(Exercise description): Return every line below as is, leaving out the pictures.

(Data shown):
+++

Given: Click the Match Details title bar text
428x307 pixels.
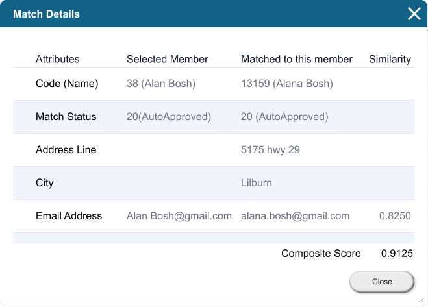Looking at the screenshot, I should [46, 14].
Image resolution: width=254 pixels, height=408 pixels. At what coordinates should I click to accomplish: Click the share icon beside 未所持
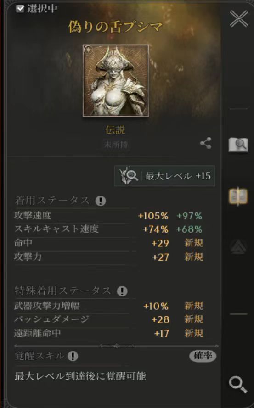coord(206,143)
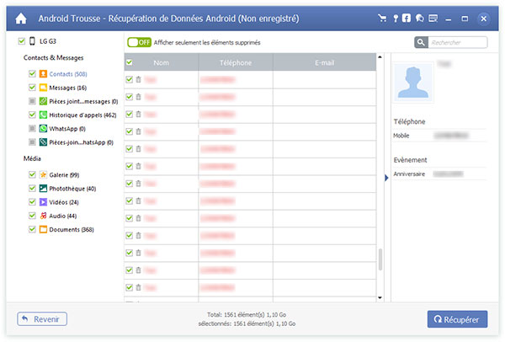Uncheck the select-all checkbox in table header
505x342 pixels.
(130, 62)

+++

(Output below):
Given: Click the Match Details title bar text
428x307 pixels.
Looking at the screenshot, I should [46, 14].
Image resolution: width=254 pixels, height=408 pixels. At what coordinates should I click to accomplish: Click the share icon beside 未所持
coord(206,143)
Uncheck the select-all checkbox in table header
505x342 pixels.
(130, 62)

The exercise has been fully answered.